FROM THE ADAMA JOURNALS:
Nobody likes being called a coward. I didn’t even understand the misconceptions placed on my withdrawal of the Galactica after the Cylon ambush.
There is a legend that goes back so far in space lore no one knows its origin. A moon miner in the original solar system that contained the fabled Earth works the natural satellites of the various planets. A miner is like no other, braving the desolate areas where normal humans would cower in fear, just to dig out materials vital to human progress. Moon miners, according to legend, live more fiercely and celebrate more ferociously than any other heroes in the space fraternity. At a party on some outworld of the system, honoring one of the usual holidays devoted to harvesting or history, a group of moon miners party happily. Suddenly their celebration is interrupted by the roar of a loud, ugly voice. A strange, ugly man, dressed in a bizarrely colorful variation of the basic green mining outfit, strides into the center of the party. No one has ever seen him before or knows where he comes from. Immediately he chides the miners for their cowardice and offers a challenge. They should, he says, choose the bravest of their number and he will allow that designee a shot at him with any weapon he chooses. Our hero, named Gavin in most of the versions of the story, springs forward and makes his choice. In many versions it’s a vehicle, usually a bulldozer equipped with the surface-mining scoop. Aiming the bulldozer at the rude intruder, Gavin runs it at him full force. With the scoop he knocks the villain so high in the sky that the man goes into temporary orbit. But he comes down, lands on his feet, and tells the miner-hero that they’ll meet again, on the next occasion of the holiday, and it will be Gavin’s turn to receive a blow. But where will I find you? Gavin asks. It’ll be your business to discover that for yourself, the villain responds. Among moon-miners the implication of cowardice is the worst insult, and so our hero spends the next year, experiencing many adventures, including the usual romantic dalliances, in search of the domain of the rude intruder. But no one he meets seems to know where the villain lives.

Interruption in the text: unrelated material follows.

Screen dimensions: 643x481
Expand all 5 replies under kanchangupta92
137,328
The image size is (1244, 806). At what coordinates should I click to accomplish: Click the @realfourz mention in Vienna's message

Finally, the legend has it, the moon miner comes to the original moon, the one that circles Earth. He’s never been there before, never known its magical properties, never even glimpsed the planet of humankind’s origin from the vantage point of its own moon. If he finds the villain and lives through the experience, he vows to descend to Earth, perhaps spend his remaining days there.
On the moon his adventures continue, but he begins to despair of ever finding the goal of his quest and taking the return blow. However, on the day fated for their meeting, he encounters an old hag nestled in an abandoned scoop within a manmade crater, and she instructs him. The villain dwells in an orbiting castle in the sky above the moon, and Gavin must launch himself there. Why launch? he asks. Why can’t I just hop the daily shuttle or a passing freighter? She says that the boastful villain claims that the miner will prove himself a coward if he comes up by shuttle or any safe conveyance.
Gavin secures himself upon the track of a mass-driver, a long, beltlike device used to launch products of the mines to a precisely located receiver-scoop vehicle, called a catcher, where it’s transferred to an orbiting space station. He sets the mechanism going, and he begins to be pushed along the mass-driver track. At first slowly, then faster and faster. As his speed increases he gradually rises a few feet above the track of the mass-driver, and then a few feet more, kept from flight only by plates designed to prevent a payload from being flung into space ahead of an exactly computed time. With acceleration he speeds up the final launch slope. Restraining plates drop away and he is thrown into space, into the dark sky above the moon. A living corporeal payload, Gavin speeds through the vacuum of space. His rate of speed increases to six hundred miles an hour. In front of him, the villain’s floating green space castle appears, as if out of nowhere. At the last minute it puts out its own catcher and rudely interrupts the moon-miner’s flight.
Well, of course, our hero would have been broken into a million pieces, just like a mining payload—but this is legend, and he awakens in the bedchamber of his host. The villain now extends his hand in friendship and says that the debt is paid. Gavin has verified his bravery, he is no coward. And—who knows?—in stories where villains are instantly transformed into comradely hosts, perhaps Gavin the moon miner does realize his dream of visiting Earth.
There were times when my own apparent cowardice made me feel like the moon miner, as I faced the destination where I might be broken into a million pieces. However, I could not count on awakening comfortably in my opponent’s bedchamber.